DB: Es ist zumindest ein Minenfeld. Wie wir zu Beginn festgestellt haben, werden Wörter je nach Identität ganz unterschiedlich interpretiert. Es wird nicht mehr der Mensch gefragt, was er*sie sagt, was er*sie damit meint. Sondern es wird von aussen zugeschrieben, was er*sie damit gemeint haben muss. Das fühlt sich schon sehr beengend an. Meine Forderung: Gebt mir das Recht auf Unberechenbarkeit, auf die Abweichung von der Norm, die ich scheinbar verkörpere, und hört mir wirklich zu, was ich sage. 

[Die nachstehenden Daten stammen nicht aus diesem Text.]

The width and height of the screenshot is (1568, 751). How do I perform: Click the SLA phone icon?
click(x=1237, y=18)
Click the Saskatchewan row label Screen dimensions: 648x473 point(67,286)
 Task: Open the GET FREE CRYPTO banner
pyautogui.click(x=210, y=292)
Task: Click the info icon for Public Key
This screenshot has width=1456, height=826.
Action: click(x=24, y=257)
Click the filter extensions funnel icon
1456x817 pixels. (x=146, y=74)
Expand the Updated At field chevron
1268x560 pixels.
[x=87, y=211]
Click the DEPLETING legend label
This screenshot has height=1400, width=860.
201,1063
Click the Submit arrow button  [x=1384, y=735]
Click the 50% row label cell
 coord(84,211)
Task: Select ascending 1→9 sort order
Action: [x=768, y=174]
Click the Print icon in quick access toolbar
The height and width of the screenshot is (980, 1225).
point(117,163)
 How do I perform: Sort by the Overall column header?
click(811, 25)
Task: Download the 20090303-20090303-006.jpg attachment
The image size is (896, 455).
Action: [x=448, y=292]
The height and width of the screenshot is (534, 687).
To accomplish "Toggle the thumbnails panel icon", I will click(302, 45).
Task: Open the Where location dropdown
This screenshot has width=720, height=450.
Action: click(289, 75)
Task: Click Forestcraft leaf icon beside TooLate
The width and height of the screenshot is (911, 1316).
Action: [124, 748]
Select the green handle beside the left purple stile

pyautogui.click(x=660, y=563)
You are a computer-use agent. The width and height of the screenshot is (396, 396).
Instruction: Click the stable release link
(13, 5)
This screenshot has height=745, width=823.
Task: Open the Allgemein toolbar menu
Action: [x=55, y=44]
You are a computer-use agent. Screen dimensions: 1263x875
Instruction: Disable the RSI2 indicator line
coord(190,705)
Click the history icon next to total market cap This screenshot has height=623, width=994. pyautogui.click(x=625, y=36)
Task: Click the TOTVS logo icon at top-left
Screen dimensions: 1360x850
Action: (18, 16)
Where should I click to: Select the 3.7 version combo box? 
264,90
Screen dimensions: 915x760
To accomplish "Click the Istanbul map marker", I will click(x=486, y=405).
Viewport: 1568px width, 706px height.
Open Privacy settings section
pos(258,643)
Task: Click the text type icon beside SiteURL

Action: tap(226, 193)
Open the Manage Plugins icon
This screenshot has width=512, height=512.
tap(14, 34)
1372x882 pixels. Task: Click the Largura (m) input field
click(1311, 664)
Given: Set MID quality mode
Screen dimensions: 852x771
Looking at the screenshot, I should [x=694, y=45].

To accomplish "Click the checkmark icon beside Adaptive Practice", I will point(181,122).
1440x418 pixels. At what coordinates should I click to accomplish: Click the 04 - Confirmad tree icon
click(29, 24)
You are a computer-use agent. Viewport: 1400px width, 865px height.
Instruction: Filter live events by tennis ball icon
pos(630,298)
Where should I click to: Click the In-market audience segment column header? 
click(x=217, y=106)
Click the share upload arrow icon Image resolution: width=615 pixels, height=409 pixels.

JH: Sprache ändert sich. Gewisse Worte, die soll man wirklich nicht mehr sagen, weil sie zum Beispiel eindeutig rassistisch sind. Wenn eine Grossmutter Zigeuner sagt, dann kann man ihr aber nicht per se unterstellen, sie sei Roma-feindlich. Wenn hingegen jemand, der sich mit dem Thema befasst, als Provokation extra Zigeuner sagt, nur um zu zeigen, dass er frei reden kann, dann ist es rassistisch. Anderes Beispiel, die Frage: Woher kommst du? Da gibt es Leute, die sind sehr empfindlich auf diese Frage, während es andere als Interesse sehen. Stell dir vor, eine schwarze Frau kommt in ein Café und dann sind da drei weisse Typen an der Bar und fragen: «Woher kommst du?» Das ist aggressiv und hat einen klar rassistischen Unterton. Aber wenn du der Frau die gleiche Frage stellst, weil sie sich aus einem Gespräch ergibt, dann ist es was anderes.  

DB: Jetzt argumentieren wir gerade sehr widersprüchlich. Ich glaube auch, dass die Grossmutter, die Zigeuner sagt, das nicht rassistisch gemeint haben kann. Vorher aber hatte ich gesagt: Schaut mich nicht an, sondern hört mir zu. Urteilt nicht aufgrund der Tatsache, dass ich eine Grossmutter bin, sondern hört mir zu, was ich mit dem Begriff Zigeuner meine.  

JH: Auch eine Grossmutter kann absolut rassistisch sein.  

DB: Die Frage «Woher kommst du?» hat im einen Kontext eine aggressive Komponente, im anderen Kontext signalisiert sie ein ehrliches Interesse. Aber das heisst ja, dass wir eben doch nicht das Argument und nicht den Inhalt der Sprache anschauen, sondern die Identität der Sprechenden. Es ist ein bisschen schwierig. 

JH: Ich bin dagegen, dass man jemandem abspricht, sich zu einem Thema zu äussern, nur weil er zum Beispiel ein weisser Mann ist. Das ist gegen die Wissenschaft. Gegen die Vernunft. Mehr Gleichberechtigung erreicht man nicht, indem man Zuteilungen macht, wer worüber sprechen darf. In diesem Kontext zum Beispiel ein Blick auf das Inaugurationsgedicht bei der Vereidigung von Joe Biden: Alle fanden das so wunderbar. Haben sie es genau gelesen? Nüchtern gesehen war es einfach ein ganz bewusst in einer politischen Inszenierung von Macht eingesetztes Element. Das Gedicht von Amanda Gorman ist formal sehr konventionell. Inhaltlich ist es höchst problematisch. Gorman sagte, «wir» seien geheilt und das Böse sei vorbei. Sie hat Millionen von Amerikaner*innen, die Trump gewählt haben, wie ausgeschaltet. Gorman betreibt so das Gegenteil von dem, was im Gedicht auch behauptet wird, dass es nämlich um Versöhnung und Heilung gehe. Eine verpasste poetische Chance.  

DB: Man hat die Identität der Poetin beurteilt, nicht den Inhalt.